Using a Tax-Free Savings Account (TFSA) is one of the top ways Canadian investors can grow their long-term wealth and set themselves up for an enjoyable and relaxing retirement. No one likes taxes, but we all pay taxes throughout our lifetime. By putting one’s after-tax dollars to work in a TFSA, investors can reap the benefits of tax-free gains in retirement. That’s a big deal, if investors can pick select stocks that are able to outperform the market over extended periods of time.
The following two stocks I’m going to highlight in this piece are each picks I think have the potential to do just that. Let’s dive into why these two particular growth stocks are worth considering for those looking to ramp up the value of their TFSAs over time.
Shopify
Among the most prominent Canadian stocks in the market, Shopify (TSX:SHOP) has proven itself to be one of the best growth stocks in the market since the company went public roughly one decade ago.
As the company’s stock chart above shows, Shopify’s ascent higher has not been steady, by any means. This is also a stock that’s still trading below its post-pandemic high, so there’s plenty of room for the stock to rally from here, if many believe that the same fundamentals that drove the market higher in 2021 are in play today.
I think there are solid fundamental reasons why this stock certainly has the potential to head higher from here. For one, the company’s status as a leading global provider of e-commerce solutions to businesses of all sizes has turned this Canadian tech giant into a global player. Rivalling some of the largest mega-cap tech stocks in this space, there’s a reason why Shopify has garnered an impressive market capitalization of nearly $200 billion.

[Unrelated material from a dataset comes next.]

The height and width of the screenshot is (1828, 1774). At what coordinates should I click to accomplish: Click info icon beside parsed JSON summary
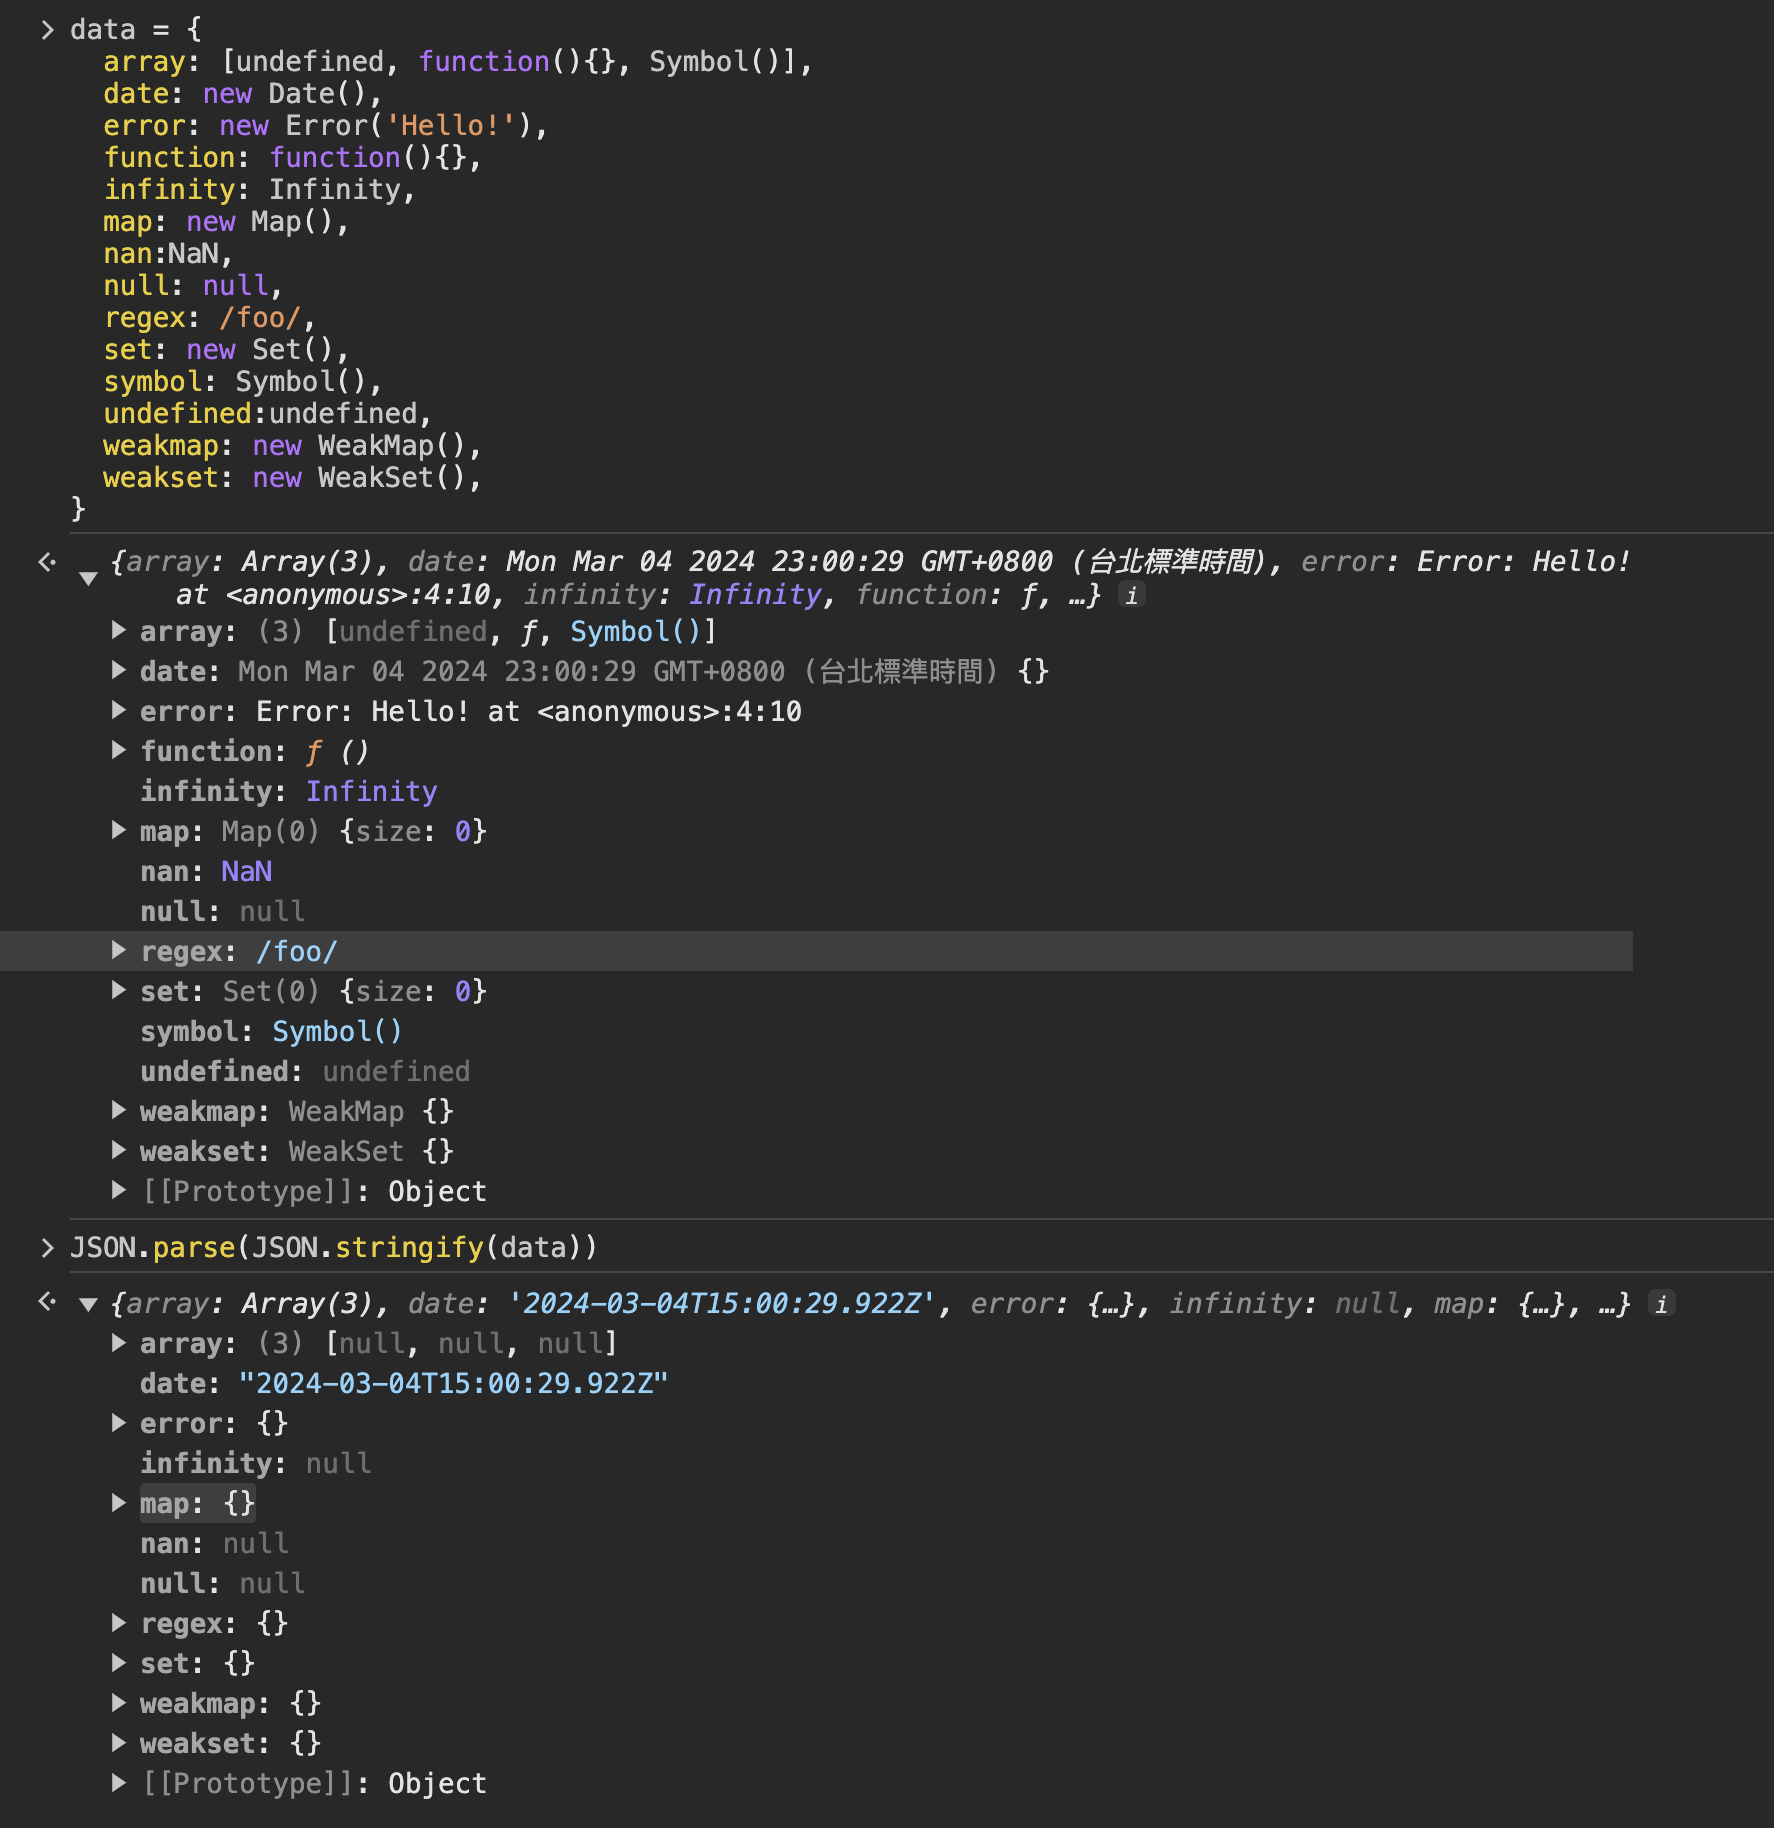(1661, 1304)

For those who believe the growth Shopify has seen in its core e-commerce business will continue, as transactions and gross merchandise volume continue to rise over time, this stock is a great way to play this trend. I think investors looking for outsized growth in an environment where valuation multiples could expand further may want to consider this stock given its relative valuation discount to its historical levels (and growth rates that could accelerate over time).
Constellation Software
Another top growth stock I’ve continued to pound the table on for a long time is Constellation Software (TSX:CSU). Indeed, as the company’s stock chart below shows, this has certainly been the right call, with the stock continuing to move higher in a very steady fashion over the long term.

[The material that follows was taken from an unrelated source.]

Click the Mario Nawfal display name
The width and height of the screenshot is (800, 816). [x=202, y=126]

Of course, the question many investors rightly may ask is whether this growth trend can continue. I think that’s a question that’s harder to answer. However, the company’s valuation premium in the market is one that’s justified in my view.

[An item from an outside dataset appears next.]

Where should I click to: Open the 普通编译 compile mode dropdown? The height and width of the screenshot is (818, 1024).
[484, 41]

That’s mostly because Constellation Software’s business model of acquiring and integrating a range of smaller vertical software companies into a growing portfolio is one that’s paid off over time (as its stock chart indicates). Additionally, given the fragmented nature of this market and the thousands of such companies that still exist (with many more popping up each and every year), the market opportunity for Constellation Software only appears to be growing over time.
As the company continues to perform its M&A duties thoughtfully, investors benefit. With one of the best teams in the tech market overseeing this scalable model, this is a company that could have much further to run from here.
I’m of the view that a TFSA holding both stocks can outperform over the long run, and these are perhaps the two best Canadian growth stocks in the market right now.